# EXERCISE SET
a - In the ITV report on Oscar Pistorius, which university gave him an honorary doctorate?
b - Please carry on the ITV report on Oscar Pistorius past its final sentence.

# EXCERPTED PASSAGE
..............................

1. ITV Report

Pistorius inspires the next generation

Oscar Pistorius after receiving his honorary degree Photo: Danny Lawson/PA Wire

The Paralympic gold medallist Oscar Pistorius has been awarded an honorary doctorate by the University of Strathclyde for his outstanding commitment to sport.

The 25-year-old said the graduation ceremony in Glasgow "capped off an amazing year".

The South African sprinter became the first double leg amputee to compete in both the Olympic and Paralympic Games when he competed at London 2012.

The sprinter who is nicknamed "The Blade Runner" met patients and staff at the University of Strathclyde's National Centre for Prosthetics and Orthotics.

He told ITV News' Scotland Correspondent Debi Edward the Paralympic movement "is definitely growing and the interest in the movement is becoming greater and greater":

One disabled athlete inspired by Pistorius is Adam Donnachie, a swimmer:

It was the time of my life getting to meet him, a dream come true. He's my hero because he just never gives up.

Meeting him was the best thing that's ever happened to me.

..............................

# DATA SECTION
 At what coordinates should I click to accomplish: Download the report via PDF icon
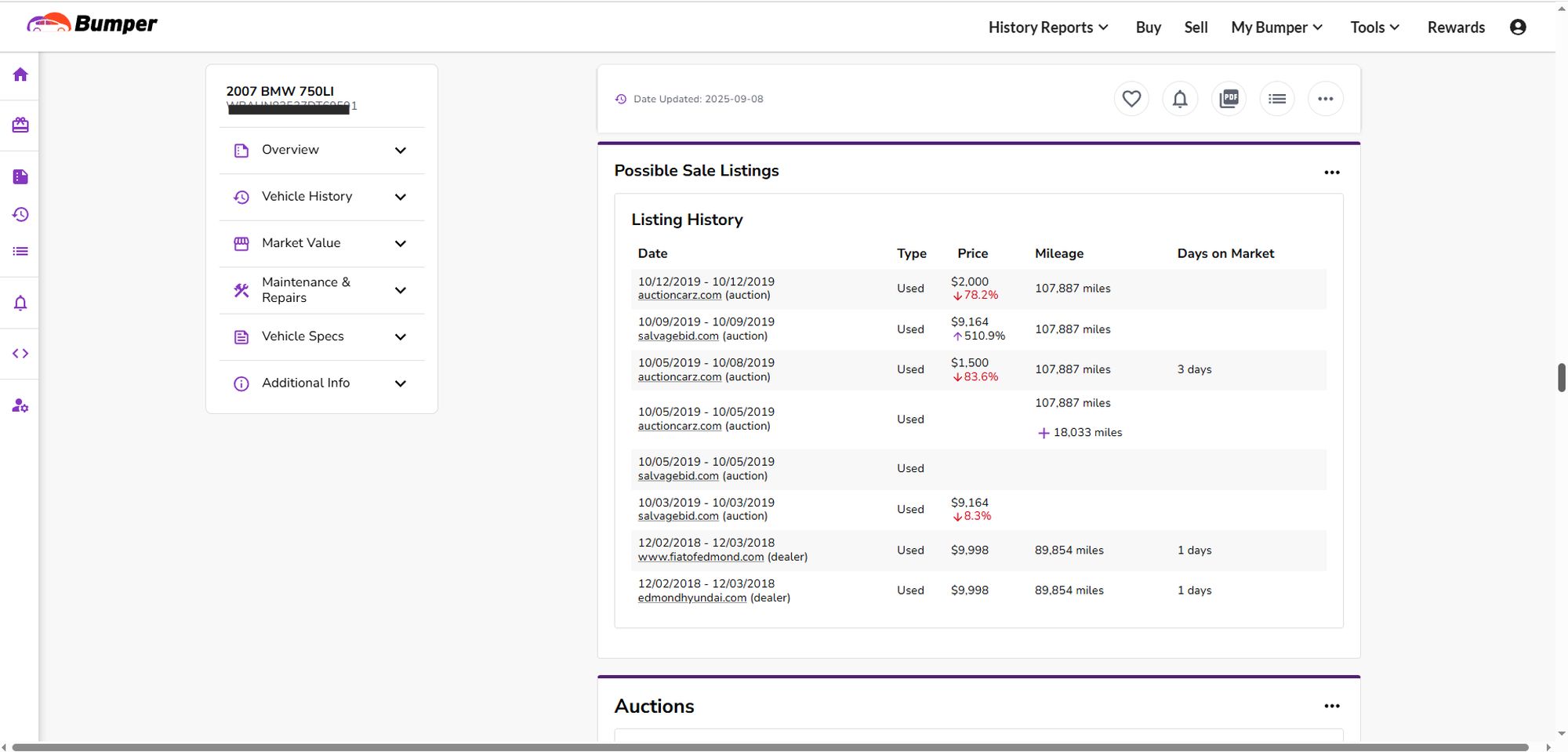pyautogui.click(x=1229, y=99)
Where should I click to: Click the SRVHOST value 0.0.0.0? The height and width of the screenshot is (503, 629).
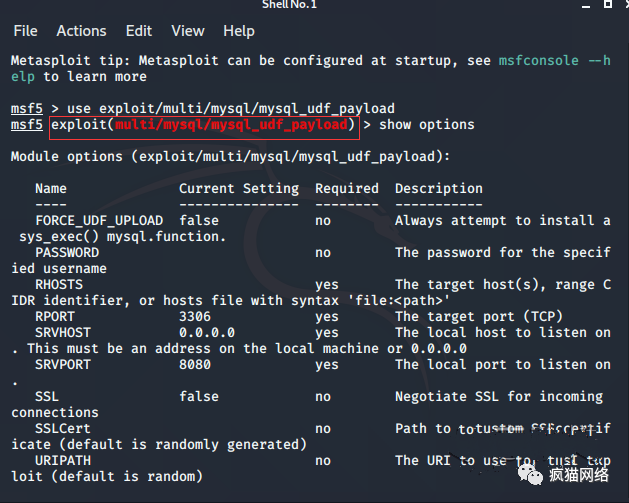[207, 333]
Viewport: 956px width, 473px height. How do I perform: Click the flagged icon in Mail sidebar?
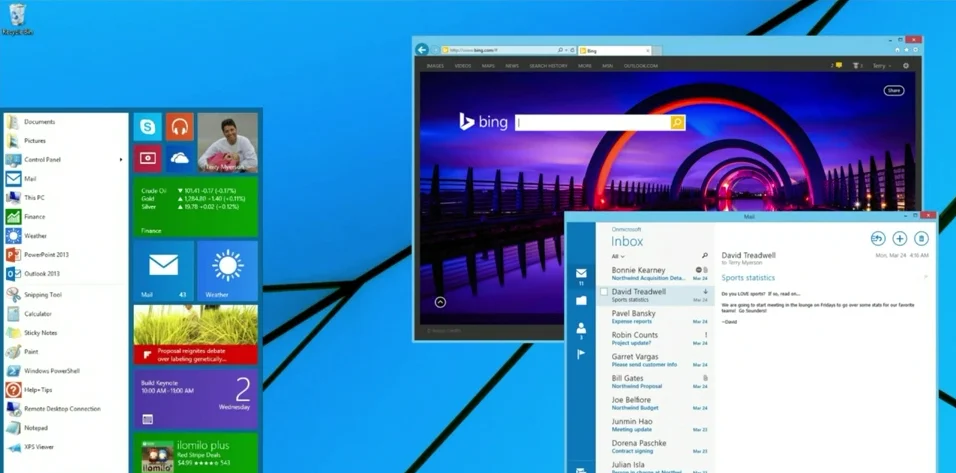coord(581,354)
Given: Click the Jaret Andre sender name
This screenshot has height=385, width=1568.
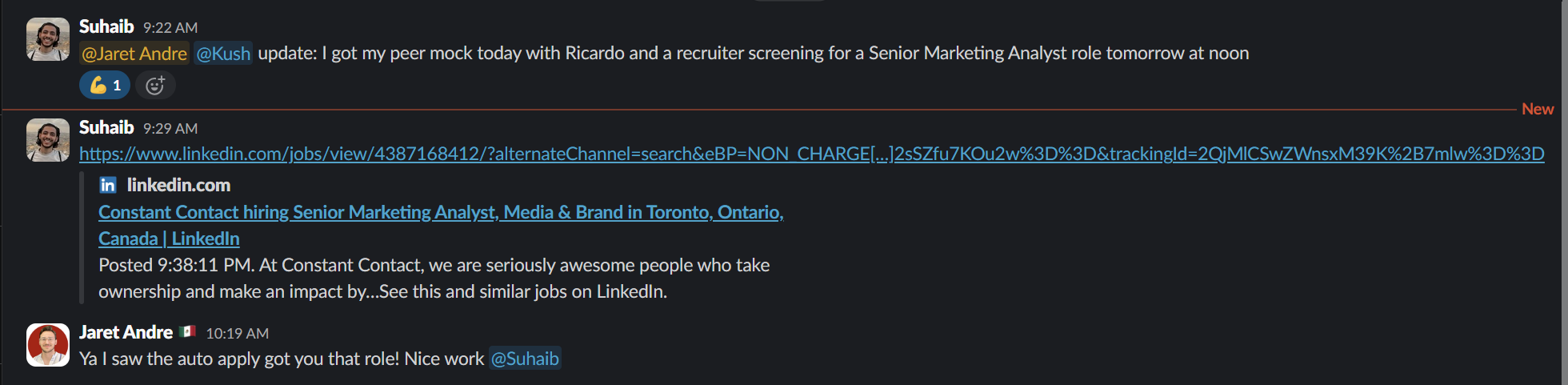Looking at the screenshot, I should [126, 332].
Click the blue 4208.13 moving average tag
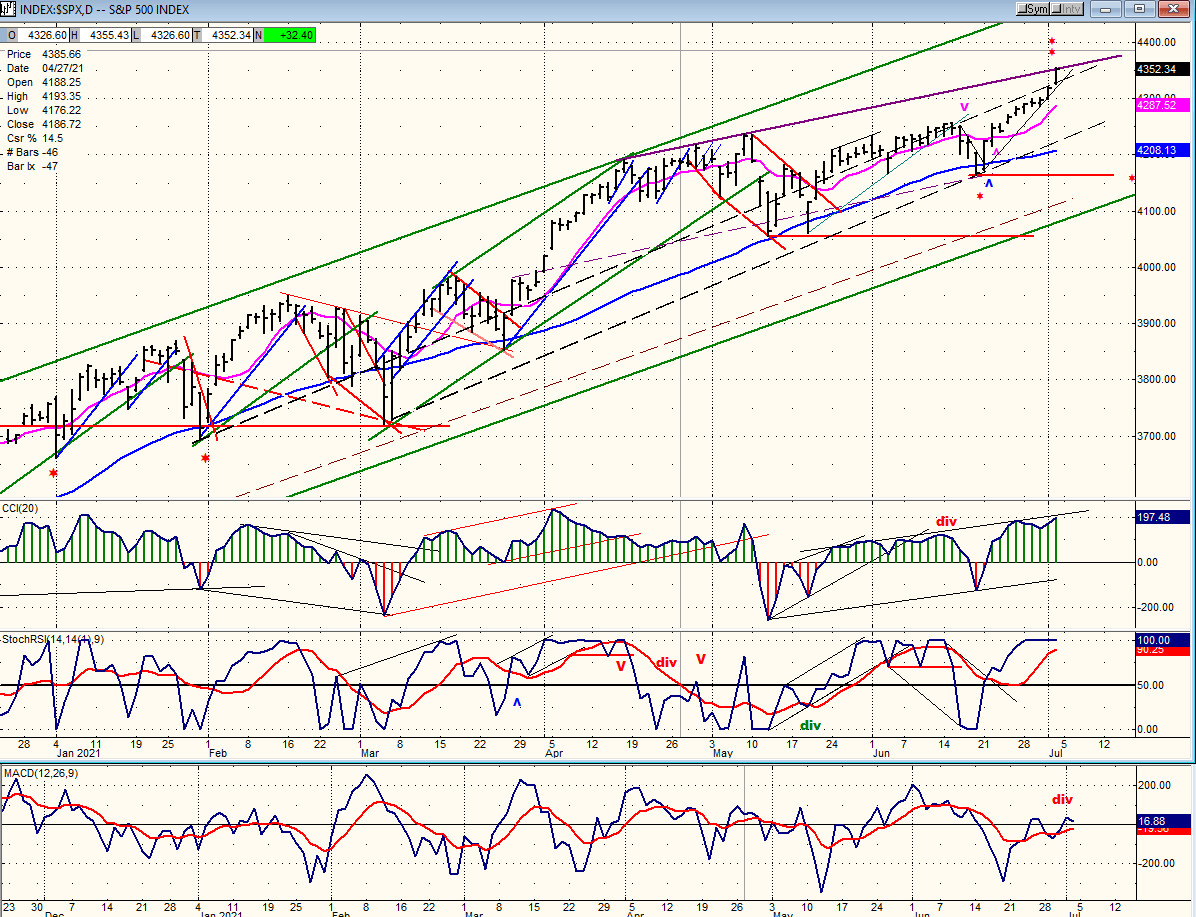The width and height of the screenshot is (1196, 917). (1162, 150)
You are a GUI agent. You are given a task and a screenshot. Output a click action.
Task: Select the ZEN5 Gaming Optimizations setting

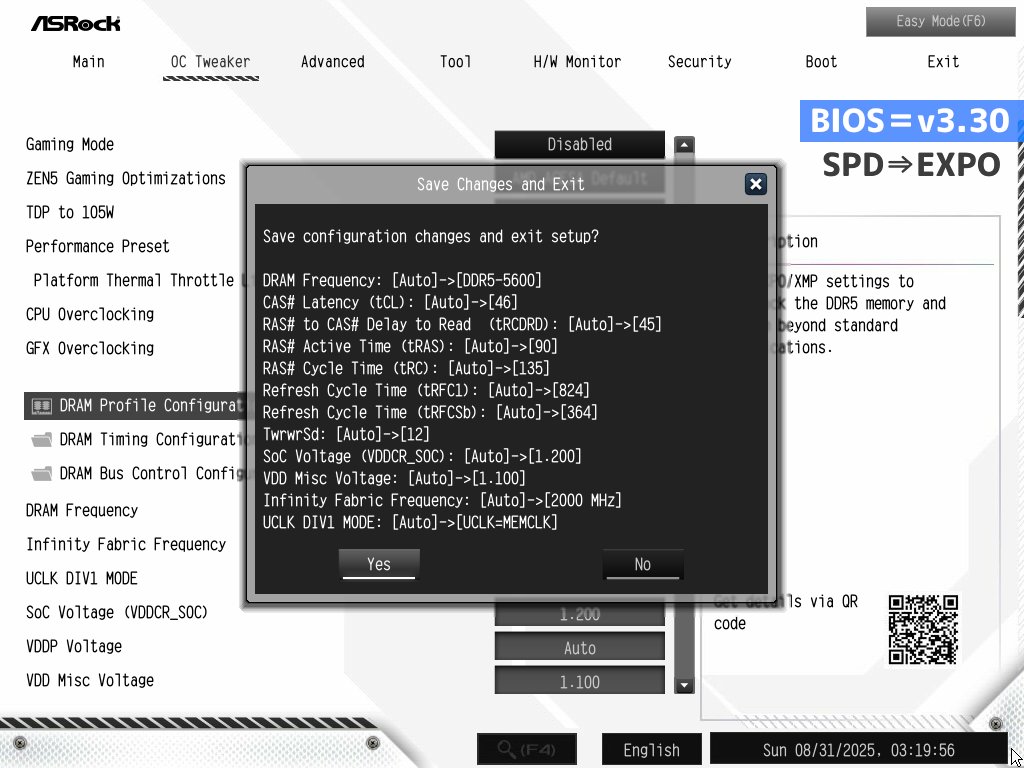124,178
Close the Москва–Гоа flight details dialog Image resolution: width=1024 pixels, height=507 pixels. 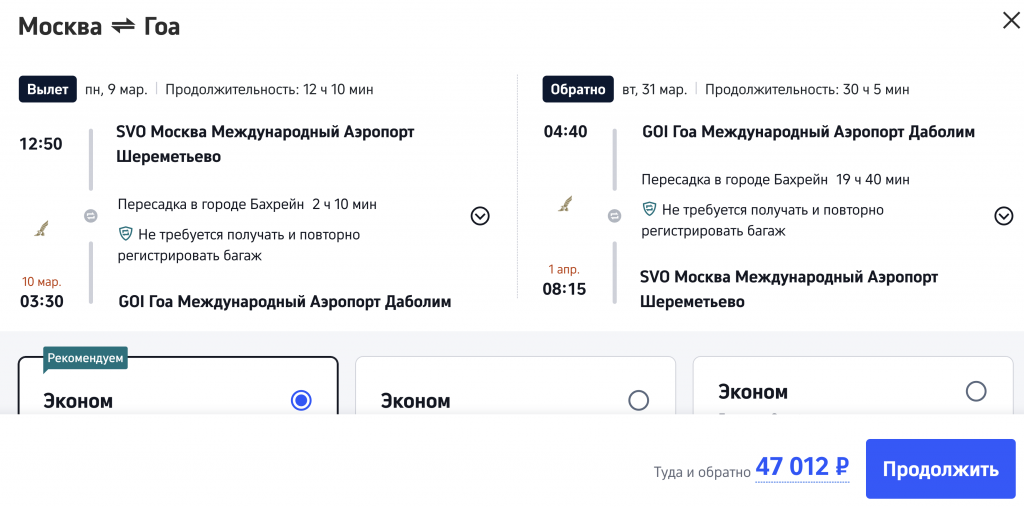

..............................

# RESPONSE LIST
a - The University of Strathclyde

b -
I swim with Scotland just now, we train four times a week, and I'd like to follow in Oscar's footsteps by going to the Paralympics.

It's one of my goals to make it to Rio in 2016.

– Adam Donnachie, swimmer
South Africa's Oscar Pistorius starts the Men's 400m T44 final at the Olympic Stadium, London. Credit: Anna Gowthorpe/PA Archive

Pistorius reached the semi-final of the 400 metres in the Olympics and formed part of South Africa's 4X400 metres team who came eighth in the finals.

He carried South Africa's flag during the opening ceremony of the Paralympic games. He went on to win gold in the men's T42-T46 4x100 metres relay and in the T44 men's 400 metres.

He also picked up a silver in the T44 men's 200 metres losing to Brazil’s Alan Oliveira.